European Union reaches out to Iran over Afghan refugees

People wait in line at the Soleimankhani center for refugees in Tehran, Iran, on Oct. 24, 2016. (REUTERS/Gabriela Baczynska)

TEHRAN: Promises of more help for Afghan refugees made by the European Union aid chief on his visit to Iran this month were not enough to dissuade Mariam Haidari from wanting to head to Europe.
She plans to go to Germany to join her husband and three of their children who were among a million-strong wave of irregular migrants to arrive in Europe last year, causing a rift among the bloc’s members who struggled to agree on how to deal with them.
“Life was very difficult here and my husband was the only breadwinner for the family ... We couldn’t afford the living expenses,” said Haidari, who was at a refugee administration center in Tehran when EU humanitarian affairs commissioner, Christos Stylianides visited the facility.
To help stem the influx, the bloc is increasing aid to certain countries on migrant routes in the hope of persuading people there to stay put.
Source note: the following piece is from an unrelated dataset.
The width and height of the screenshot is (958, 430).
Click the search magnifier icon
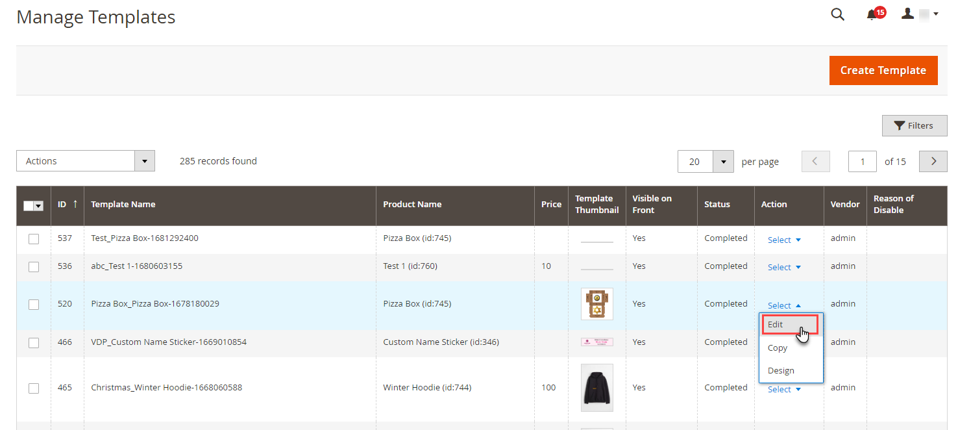837,14
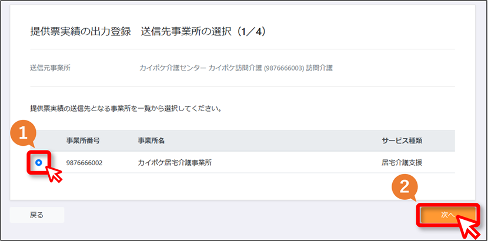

So far these have included Turkey, Jordan, Lebanon and some African countries.
Now the EU is trying this strategy in Iran, which sits on the main transit route for Afghan refugees — the second-largest group after Syrians to have reached Europe by sea last year.
In Tehran, Stylianides announced the doubling of EU humanitarian aid to Iran to 12.5 million euros this year, with a special focus on education and health services for Afghan refugee children.
“It’s better to be close to your home and move back when the situation gets better than to be far away,” Stylianides said.
“It’s better for Afghan refugees to integrate in this society than in Europe. Here it’s the same religion, similar mentality, culture. It’s much harder in, let’s say, Germany.”

Iran ties
Iran has only recently become more accessible to such EU diplomacy, enabled by a tentative rapprochement after a landmark agreement last year for Tehran to scale down its nuclear program and the West to ease its hard-hitting sanctions.
The EU hopes humanitarian aid could help re-establish ties with Iran, an Islamic republic of some 78 million people, which has a high number of executions and ranks second in the world on the highest number of imprisoned journalists.
Freedom of expression, rights of ethnic and religious minorities and women there all are a major concern for the bloc.
But during his visit Stylianides carefully avoided criticizing Iran on that, instead playing up the need to rebuild ties with Tehran to be able to engage more on the ground.

Education
Nevertheless, EU’s aid to Iran fades compared to 3 billion euros the bloc promised to Turkey for its help in managing migration.
Iranian officials said foreign aid covers only about 6 percent of the cost of hosting the Afghan refugee community and said the EU should do more.
“I would call it an investment for the European Union, any kind of support to the education system,” said Hamid Shamsaldili at Iran’s Bureau for Aliens and Foreign Immigrants Affairs. “Any kind of support to this country will prevent these people from going to European countries.”
The situation of the three million Afghan refugees in Iran is often dire.
Iran has hosted the large refugee community for more than 30 years now as Afghans first fled the Soviet invasion, then the long Taliban insurgency and now Daesh attacks.
A third of them have a formal refugee status with some limited benefits. But the other two millions are “undocumented,” meaning that for generations they have had no access to education, jobs or health care.
Last year, as its ties with the West started to improve slowly, Tehran allowed children of the “undocumented” Afghan refugees to attend public primary schools. Aid groups on the ground say some 48,000 such children enrolled in 2015.
It was the first time Western aid agencies could reach out to this large and extremely vulnerable group.
“There has been quite a lot of hope, from the Iranian authorities as well as from our side, that this political opening will create more funding options,” said Olivier Vandecasteele, the Norwegian Refugee Council’s head in Iran.
“So far it has raised interest but it hasn’t translated into any additional huge funding decisions.”
At the time of Stylianides’ visit, Swedish officials were in Tehran to pick 157 Afghans for resettlement, a tiny share of the large numbers of such requests.
It is mostly the younger Afghans who want to go to Europe but EU’s asylum acceptance rates for them are low.
And they face dangers along the way: For those crossing the Mediterranean, as most Afghan refugees do, the UN refugee agency UNHCR said 2016 is shaping up to be the deadliest year yet.